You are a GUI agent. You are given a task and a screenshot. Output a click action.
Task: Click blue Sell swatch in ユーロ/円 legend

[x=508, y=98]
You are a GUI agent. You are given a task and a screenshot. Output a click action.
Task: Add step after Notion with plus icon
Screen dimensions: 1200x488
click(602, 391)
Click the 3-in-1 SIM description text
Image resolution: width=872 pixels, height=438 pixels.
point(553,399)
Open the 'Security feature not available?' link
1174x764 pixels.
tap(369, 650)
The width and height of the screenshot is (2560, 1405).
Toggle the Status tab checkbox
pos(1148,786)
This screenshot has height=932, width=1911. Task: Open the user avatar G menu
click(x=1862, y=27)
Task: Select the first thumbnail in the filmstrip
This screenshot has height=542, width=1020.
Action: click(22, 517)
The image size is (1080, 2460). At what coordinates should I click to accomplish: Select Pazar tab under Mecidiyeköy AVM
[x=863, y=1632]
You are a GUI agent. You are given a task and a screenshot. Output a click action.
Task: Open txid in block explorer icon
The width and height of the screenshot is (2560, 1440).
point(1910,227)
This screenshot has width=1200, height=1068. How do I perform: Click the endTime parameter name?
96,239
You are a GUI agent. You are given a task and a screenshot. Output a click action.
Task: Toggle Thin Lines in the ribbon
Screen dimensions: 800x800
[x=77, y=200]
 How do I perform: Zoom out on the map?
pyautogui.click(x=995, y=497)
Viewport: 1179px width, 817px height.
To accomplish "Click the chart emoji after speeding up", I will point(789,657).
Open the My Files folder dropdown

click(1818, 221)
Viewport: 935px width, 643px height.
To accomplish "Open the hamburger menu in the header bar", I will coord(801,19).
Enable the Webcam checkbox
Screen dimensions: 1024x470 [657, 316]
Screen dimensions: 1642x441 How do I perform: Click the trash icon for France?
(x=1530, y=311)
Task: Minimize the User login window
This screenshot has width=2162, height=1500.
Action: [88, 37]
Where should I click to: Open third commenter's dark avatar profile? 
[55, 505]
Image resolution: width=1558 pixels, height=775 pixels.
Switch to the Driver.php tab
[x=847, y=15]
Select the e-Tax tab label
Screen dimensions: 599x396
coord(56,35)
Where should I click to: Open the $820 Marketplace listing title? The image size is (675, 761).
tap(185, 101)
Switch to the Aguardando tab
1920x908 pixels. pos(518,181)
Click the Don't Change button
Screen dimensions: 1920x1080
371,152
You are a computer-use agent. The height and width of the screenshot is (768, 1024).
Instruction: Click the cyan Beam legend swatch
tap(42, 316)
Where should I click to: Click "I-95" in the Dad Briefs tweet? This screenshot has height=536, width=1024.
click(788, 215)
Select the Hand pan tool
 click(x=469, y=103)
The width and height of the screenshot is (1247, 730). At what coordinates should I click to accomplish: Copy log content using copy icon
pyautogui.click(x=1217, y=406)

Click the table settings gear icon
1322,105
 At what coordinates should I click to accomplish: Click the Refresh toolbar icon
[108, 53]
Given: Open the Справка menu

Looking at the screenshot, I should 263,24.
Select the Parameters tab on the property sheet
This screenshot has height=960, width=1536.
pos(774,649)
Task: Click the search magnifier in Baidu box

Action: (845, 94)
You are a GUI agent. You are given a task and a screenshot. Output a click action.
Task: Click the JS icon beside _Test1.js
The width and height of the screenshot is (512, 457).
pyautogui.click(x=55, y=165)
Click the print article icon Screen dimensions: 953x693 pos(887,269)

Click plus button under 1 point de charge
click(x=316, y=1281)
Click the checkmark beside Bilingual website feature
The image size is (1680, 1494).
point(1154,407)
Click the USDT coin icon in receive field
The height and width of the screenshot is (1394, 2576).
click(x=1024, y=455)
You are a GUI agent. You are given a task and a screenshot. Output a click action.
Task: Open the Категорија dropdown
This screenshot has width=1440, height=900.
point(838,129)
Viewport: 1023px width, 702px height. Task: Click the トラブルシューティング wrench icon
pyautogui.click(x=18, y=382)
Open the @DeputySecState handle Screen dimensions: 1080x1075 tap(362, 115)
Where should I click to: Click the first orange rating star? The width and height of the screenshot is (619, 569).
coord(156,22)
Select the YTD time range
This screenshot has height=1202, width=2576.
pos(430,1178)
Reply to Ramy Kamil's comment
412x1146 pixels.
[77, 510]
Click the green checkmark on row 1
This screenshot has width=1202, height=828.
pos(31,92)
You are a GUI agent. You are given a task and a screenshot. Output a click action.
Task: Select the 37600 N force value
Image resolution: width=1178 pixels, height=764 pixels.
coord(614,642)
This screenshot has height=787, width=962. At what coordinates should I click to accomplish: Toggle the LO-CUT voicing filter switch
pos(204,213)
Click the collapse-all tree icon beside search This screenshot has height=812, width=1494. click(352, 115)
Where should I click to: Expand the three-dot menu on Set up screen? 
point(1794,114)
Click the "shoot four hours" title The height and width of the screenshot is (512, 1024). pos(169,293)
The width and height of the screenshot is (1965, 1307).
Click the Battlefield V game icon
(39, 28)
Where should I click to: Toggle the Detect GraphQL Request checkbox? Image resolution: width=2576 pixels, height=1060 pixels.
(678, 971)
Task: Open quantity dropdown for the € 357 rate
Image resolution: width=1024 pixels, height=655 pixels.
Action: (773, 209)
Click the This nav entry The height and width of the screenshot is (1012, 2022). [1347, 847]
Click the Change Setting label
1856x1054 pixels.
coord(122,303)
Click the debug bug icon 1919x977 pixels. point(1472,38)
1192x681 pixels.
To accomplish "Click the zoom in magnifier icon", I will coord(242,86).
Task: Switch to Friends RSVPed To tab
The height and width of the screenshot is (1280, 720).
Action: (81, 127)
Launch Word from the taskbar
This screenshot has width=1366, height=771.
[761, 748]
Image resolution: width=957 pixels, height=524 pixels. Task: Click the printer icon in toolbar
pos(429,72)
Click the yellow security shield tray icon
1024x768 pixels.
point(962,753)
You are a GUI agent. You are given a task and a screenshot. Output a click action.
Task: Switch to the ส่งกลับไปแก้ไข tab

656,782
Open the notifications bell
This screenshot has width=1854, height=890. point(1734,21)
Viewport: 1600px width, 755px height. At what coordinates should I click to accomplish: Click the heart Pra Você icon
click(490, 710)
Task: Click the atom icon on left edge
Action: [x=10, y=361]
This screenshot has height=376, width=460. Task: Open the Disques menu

▶ **Directions**
Put the entries from the first line through the line containing "tap(369, 650)" into a Markdown table with the columns Row and Entry Text, one numbered row per line and blank lines omitted.

▶ **Full solution**
| Row | Entry Text |
|---|---|
| 1 | You are a GUI agent. You are given a task and a screenshot. Output a click action. |
| 2 | Task: Click blue Sell swatch in ユーロ/円 legend |
| 3 | [x=508, y=98] |
| 4 | You are a GUI agent. You are given a task and a screenshot. Output a click action. |
| 5 | Task: Add step after Notion with plus icon |
| 6 | Screen dimensions: 1200x488 |
| 7 | click(602, 391) |
| 8 | Click the 3-in-1 SIM description text |
| 9 | Image resolution: width=872 pixels, height=438 pixels. |
| 10 | point(553,399) |
| 11 | Open the 'Security feature not available?' link |
| 12 | 1174x764 pixels. |
| 13 | tap(369, 650) |